Exercise directions: The word to look for is "Story". Report every line of the entries below that has it.
===============
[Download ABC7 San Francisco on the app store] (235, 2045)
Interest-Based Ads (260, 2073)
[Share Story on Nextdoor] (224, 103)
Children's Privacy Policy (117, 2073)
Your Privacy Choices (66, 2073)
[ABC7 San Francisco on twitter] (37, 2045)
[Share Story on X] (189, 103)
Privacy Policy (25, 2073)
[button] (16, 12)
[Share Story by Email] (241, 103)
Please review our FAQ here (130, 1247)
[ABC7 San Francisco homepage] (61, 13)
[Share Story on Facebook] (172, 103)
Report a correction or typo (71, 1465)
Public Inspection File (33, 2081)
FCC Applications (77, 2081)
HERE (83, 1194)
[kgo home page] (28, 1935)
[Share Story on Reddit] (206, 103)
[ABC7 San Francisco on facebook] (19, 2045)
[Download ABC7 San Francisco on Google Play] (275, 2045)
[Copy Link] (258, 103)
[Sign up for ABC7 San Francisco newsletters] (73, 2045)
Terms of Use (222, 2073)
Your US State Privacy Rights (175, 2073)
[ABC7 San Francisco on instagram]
===============
Exercise solution:
[Share Story on Nextdoor] (224, 103)
[Share Story on X] (189, 103)
[Share Story by Email] (241, 103)
[Share Story on Facebook] (172, 103)
[Share Story on Reddit] (206, 103)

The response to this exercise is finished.